GFQL Language Specification#

Introduction#

GFQL (Graph Frame Query Language) is a DataFrame-native graph query language designed for expressing graph patterns and traversals on tabular data. It operates on node and edge DataFrames, providing a functional, composable approach to graph querying with native GPU acceleration support.

Design Principles#

  • Dataframe-native: Type-safe functional bulk operations over dataframe libraries like pandas, cuDF

  • Declarative: Focus on what to retrieve, and give the engine freedom to optimize how

  • Accessible: Designed for both human readability and machine generation, and building on intuitions from popular tabular and graph systems

  • Performance-oriented: Vectorized operations by default, including GPU acceleration

  • Embeddable: Similar to DuckDB, can be embedded in different languages, and initially focused on Python data ecosystem

  • Computer-tier: Decoupling from storage enables flexible execution - embedded locally or via remote acceleration servers

Language Forms#

GFQL exists in three complementary forms:

  1. Core Language: Abstract graph pattern matching language defined by this specification

  2. Embedded DSL: Host language implementations (currently Python with pandas/cuDF)

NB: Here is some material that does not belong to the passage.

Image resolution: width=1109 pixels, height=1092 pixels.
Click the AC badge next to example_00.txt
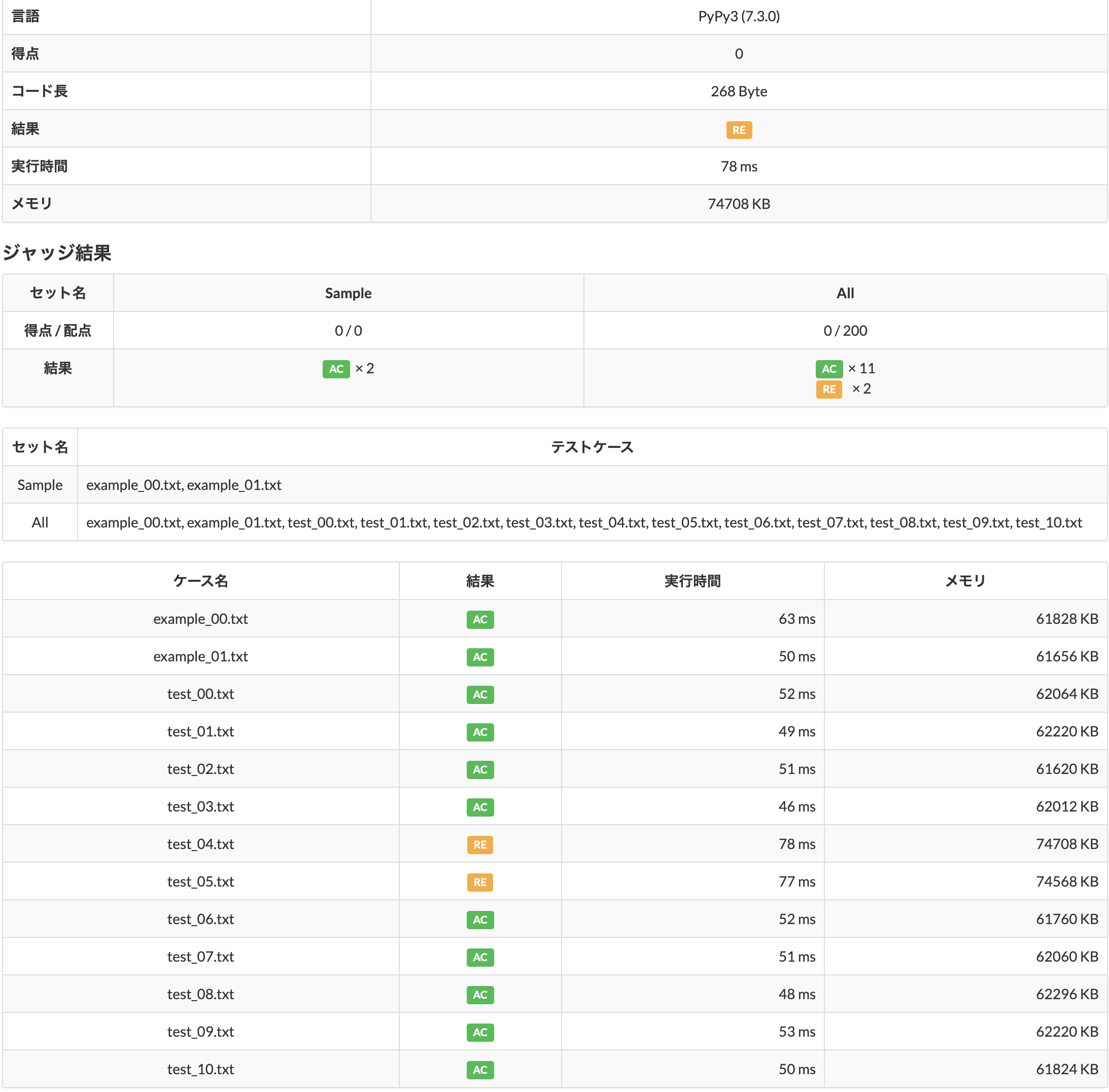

  3. Wire Protocol: JSON serialization for client-server communication (see Wire Protocol spec)

This specification focuses on the core language concepts. Examples use Python syntax for concreteness, but the patterns apply to any embedding.

Language Overview#

Core Concepts#

Graph Model#

Graphs consist of node and edge dataframes:

  • Edges: DataFrame with source and destination columns

  • Nodes: DataFrame with unique identifier column

  • Column names are user-defined globals for the graph:

    • Node ID attribute: g._node (e.g., “node_id”, “id”)

    • Edge source attribute: g._source (e.g., “source”, “from”)

    • Edge destination attribute: g._destination (e.g., “destination”, “to”)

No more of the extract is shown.